La question posée était simple, où étaient enterrés les habitants du village au début du 18ème siècle ?
Si à notre époque le dilemme se pose entre l’inhumation et la crémation, au 18ème siècle, le choix se portait entre un enterrement dans l’église,où sous les bâtiments appelés » charnier, » qui jouxtaient encore les murs du Saint endroit où bien évidement au cimetière.
Choix cornélien, non pas !!!! L’enterrement dans l’église était réservé à ceux qui pouvaient se le payer et les prix croissaient en fonction de la distance qui les rapprochait du chœur de l’église .
Plus on s’éloignait de ce saint endroit plus les prix diminuaient, les charniers qui étaient en quelques sortes des endroits intermédiaires entre l’église et le cimetière avaient également une cote assez élevée.
Les plus pauvres qui finalement n’avaient guère le choix finissaient dans la fosse commune, car les tombes individuelles n’étaient encore que très peu répandues.
Le plus égalitaire des endroits était encore l’ossuaire, car le sous sol de l’église était régulièrement vidé des restes solides des chers défunts afin de libérer de la place pour les nouveaux arrivants. Comme on vidait régulièrement la fosse commune pour faire place nette, les os des pauvres comme ceux des riches se trouvaient mêlés.
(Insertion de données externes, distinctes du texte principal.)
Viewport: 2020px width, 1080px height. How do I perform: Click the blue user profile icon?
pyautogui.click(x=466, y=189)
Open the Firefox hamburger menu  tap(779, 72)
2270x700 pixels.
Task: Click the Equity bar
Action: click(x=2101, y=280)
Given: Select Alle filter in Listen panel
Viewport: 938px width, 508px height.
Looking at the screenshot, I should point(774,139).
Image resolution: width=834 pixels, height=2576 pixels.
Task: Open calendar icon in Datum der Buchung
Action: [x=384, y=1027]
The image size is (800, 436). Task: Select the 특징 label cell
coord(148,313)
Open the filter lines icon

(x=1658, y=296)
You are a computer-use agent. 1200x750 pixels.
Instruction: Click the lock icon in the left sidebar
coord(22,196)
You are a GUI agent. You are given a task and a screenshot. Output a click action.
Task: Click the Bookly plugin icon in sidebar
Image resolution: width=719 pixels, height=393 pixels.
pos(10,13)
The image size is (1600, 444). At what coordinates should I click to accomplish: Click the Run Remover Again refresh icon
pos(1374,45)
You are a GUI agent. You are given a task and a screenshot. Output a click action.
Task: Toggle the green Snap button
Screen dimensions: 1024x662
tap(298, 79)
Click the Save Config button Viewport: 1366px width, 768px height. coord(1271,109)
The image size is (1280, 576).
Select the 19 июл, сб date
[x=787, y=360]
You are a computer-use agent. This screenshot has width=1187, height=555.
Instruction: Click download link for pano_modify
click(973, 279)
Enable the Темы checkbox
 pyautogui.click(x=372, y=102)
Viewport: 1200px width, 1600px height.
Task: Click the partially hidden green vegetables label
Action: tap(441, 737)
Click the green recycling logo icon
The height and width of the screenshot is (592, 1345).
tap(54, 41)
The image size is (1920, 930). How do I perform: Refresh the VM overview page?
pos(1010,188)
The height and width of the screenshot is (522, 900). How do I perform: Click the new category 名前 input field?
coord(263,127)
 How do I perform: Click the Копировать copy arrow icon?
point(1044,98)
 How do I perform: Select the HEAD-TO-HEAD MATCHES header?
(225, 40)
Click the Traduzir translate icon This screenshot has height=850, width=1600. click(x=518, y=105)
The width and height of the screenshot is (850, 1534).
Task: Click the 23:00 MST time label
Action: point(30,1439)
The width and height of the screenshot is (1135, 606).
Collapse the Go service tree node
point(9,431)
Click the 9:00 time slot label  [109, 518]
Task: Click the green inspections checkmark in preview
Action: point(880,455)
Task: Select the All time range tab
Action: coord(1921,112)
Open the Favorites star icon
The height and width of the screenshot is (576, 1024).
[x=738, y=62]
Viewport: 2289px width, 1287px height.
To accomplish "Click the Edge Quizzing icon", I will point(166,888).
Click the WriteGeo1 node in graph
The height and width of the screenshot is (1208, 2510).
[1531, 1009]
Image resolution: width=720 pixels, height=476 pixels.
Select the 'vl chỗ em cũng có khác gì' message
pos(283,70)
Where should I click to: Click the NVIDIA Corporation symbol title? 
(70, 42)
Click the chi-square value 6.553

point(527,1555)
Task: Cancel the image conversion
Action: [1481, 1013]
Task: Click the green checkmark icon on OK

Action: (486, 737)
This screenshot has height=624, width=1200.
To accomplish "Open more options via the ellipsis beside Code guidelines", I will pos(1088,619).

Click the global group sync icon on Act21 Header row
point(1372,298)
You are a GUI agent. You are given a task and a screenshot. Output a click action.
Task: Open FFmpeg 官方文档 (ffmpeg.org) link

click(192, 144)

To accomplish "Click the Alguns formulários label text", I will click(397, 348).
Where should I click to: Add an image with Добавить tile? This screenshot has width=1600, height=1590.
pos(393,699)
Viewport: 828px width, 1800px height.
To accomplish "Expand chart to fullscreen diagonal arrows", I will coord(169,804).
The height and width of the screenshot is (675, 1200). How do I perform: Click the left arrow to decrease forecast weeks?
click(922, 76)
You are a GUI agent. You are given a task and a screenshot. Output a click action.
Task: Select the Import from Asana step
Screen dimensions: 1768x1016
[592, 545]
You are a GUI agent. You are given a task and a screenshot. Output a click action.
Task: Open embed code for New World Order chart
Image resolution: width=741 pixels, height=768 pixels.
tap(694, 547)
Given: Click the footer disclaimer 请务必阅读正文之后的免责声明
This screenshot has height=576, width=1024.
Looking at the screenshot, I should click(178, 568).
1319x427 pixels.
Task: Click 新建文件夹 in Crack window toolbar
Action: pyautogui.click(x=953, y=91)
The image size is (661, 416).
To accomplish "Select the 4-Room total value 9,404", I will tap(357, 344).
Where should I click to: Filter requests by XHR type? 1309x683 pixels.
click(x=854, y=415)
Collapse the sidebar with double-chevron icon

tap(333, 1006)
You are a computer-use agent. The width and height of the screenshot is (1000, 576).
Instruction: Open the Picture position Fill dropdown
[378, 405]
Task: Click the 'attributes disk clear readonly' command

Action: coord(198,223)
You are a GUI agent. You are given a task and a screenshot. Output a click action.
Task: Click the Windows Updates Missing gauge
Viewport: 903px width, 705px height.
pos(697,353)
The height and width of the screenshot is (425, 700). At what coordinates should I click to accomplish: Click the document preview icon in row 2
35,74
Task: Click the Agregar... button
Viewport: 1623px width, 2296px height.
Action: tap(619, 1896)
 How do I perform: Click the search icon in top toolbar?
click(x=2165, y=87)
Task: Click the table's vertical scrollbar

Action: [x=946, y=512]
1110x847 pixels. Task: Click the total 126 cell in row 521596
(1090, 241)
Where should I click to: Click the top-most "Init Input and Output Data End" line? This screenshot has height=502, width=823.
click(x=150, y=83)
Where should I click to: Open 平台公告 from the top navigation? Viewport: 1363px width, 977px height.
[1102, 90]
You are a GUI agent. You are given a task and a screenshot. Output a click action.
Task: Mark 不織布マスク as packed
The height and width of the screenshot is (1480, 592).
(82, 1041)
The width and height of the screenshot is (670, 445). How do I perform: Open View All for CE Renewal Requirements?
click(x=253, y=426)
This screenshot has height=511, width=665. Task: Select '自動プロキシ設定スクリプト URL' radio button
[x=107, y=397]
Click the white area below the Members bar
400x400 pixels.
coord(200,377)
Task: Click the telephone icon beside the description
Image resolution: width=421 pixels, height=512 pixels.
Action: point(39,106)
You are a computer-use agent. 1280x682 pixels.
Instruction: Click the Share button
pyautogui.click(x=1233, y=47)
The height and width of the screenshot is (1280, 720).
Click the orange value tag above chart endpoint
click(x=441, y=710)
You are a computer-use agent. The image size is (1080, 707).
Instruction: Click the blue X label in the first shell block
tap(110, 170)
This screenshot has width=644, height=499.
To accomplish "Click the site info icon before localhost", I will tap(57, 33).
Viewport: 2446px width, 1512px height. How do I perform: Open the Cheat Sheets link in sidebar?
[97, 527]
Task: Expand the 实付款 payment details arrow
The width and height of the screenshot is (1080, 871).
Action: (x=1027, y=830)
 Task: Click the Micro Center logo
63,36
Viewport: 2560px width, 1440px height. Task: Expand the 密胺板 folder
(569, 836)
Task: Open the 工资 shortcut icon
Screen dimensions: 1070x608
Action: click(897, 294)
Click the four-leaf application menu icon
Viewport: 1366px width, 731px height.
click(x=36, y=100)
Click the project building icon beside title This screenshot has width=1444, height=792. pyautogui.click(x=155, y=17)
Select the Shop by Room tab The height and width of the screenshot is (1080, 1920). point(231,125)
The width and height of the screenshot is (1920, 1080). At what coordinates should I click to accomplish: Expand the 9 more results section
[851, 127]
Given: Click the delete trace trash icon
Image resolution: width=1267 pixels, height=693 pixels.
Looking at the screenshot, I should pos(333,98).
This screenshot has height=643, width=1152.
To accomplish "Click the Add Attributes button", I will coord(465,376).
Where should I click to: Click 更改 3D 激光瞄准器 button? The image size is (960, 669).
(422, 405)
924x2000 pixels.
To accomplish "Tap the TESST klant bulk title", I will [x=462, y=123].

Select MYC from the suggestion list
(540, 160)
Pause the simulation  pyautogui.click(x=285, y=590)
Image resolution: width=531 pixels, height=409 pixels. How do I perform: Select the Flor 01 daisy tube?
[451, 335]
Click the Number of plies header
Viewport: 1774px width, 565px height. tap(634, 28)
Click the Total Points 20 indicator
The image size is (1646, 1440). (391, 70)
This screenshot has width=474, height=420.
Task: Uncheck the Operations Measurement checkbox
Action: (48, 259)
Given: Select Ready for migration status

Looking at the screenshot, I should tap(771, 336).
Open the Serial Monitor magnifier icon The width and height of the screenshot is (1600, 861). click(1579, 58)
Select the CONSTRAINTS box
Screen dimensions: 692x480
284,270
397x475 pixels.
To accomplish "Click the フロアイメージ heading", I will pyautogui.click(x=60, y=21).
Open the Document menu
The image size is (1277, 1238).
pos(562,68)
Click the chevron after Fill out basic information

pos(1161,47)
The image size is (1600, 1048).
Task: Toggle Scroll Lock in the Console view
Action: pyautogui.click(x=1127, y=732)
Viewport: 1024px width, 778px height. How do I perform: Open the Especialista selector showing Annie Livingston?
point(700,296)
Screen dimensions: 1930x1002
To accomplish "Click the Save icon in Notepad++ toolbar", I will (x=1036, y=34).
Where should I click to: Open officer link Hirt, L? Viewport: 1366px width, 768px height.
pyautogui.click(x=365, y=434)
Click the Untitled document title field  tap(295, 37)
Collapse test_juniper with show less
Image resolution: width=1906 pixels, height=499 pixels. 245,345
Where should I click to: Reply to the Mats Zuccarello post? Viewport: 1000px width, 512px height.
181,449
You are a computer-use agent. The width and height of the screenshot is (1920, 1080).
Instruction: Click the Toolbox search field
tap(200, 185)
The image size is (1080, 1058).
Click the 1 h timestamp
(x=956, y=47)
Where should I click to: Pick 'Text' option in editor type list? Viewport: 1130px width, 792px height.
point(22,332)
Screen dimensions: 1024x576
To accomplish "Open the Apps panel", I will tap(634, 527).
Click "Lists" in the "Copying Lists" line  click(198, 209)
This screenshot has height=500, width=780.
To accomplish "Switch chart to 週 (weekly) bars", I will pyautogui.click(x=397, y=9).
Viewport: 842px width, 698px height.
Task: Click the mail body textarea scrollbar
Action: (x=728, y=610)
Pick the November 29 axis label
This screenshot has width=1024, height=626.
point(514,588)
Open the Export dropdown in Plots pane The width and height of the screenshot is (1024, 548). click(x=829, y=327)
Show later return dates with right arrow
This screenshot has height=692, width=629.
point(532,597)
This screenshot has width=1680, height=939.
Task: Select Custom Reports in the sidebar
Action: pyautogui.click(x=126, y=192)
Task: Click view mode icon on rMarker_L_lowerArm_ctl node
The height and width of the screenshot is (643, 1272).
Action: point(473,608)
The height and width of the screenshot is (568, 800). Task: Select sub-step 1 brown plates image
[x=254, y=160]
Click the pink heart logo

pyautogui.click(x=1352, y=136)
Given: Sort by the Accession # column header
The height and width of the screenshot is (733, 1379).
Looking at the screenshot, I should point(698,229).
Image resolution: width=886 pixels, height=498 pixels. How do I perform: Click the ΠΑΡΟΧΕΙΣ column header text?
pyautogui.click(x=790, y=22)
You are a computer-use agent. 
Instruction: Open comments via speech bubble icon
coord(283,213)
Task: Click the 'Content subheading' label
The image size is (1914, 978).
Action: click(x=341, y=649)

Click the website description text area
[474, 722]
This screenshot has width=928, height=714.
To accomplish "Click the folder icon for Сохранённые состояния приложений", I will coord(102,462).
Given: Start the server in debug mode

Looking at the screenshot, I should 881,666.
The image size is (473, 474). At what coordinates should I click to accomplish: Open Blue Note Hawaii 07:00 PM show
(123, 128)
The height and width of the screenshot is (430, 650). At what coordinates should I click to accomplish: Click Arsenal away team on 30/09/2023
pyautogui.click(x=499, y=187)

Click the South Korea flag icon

Voila pour les sanctuaires, mais que l’on ne s’imagine pas les lieux comme ils le sont maintenant, tristes, silencieux, chargés d’une tension émotionnelle et où chacun se recueille.
Non les lieux bien que remplis de morts étaient bien vivants, le cimetière était lieu de commerces, de rassemblements, de discussions, voir de fêtes. La fosse commune ouverte à tout va, ne semblait gêner personne.
La mort n’était point honteuse et tout le monde vivait avec.
La situation dans l’église était la même et en plus des services religieux elle avait les mêmes fonctions de rassemblement que le cimetière. Endroit privilégié aux sépultures, le sous sol des églises n’était que lieu de repos et le dallage que pierre tombale.
Dans ce chaos de dalles soulevées les émanations méphitiques empêchaient souvent les desservants de poursuivre leur messe et aux villageois groupés sur leur banc de les suivre .
ÉTUDE SUR LA PAROISSE DE TEURTHEVILLE LE BOCAGE
PROVINCE DE NORMANDIE
ANNÉE 1701 1705
Pour cette paroisse on distingue un certain nombre d’endroits bien spécifiques.
En premier lieu le cimetière.
En second l’église ou plusieurs lieux ont la faveur des paroissiens.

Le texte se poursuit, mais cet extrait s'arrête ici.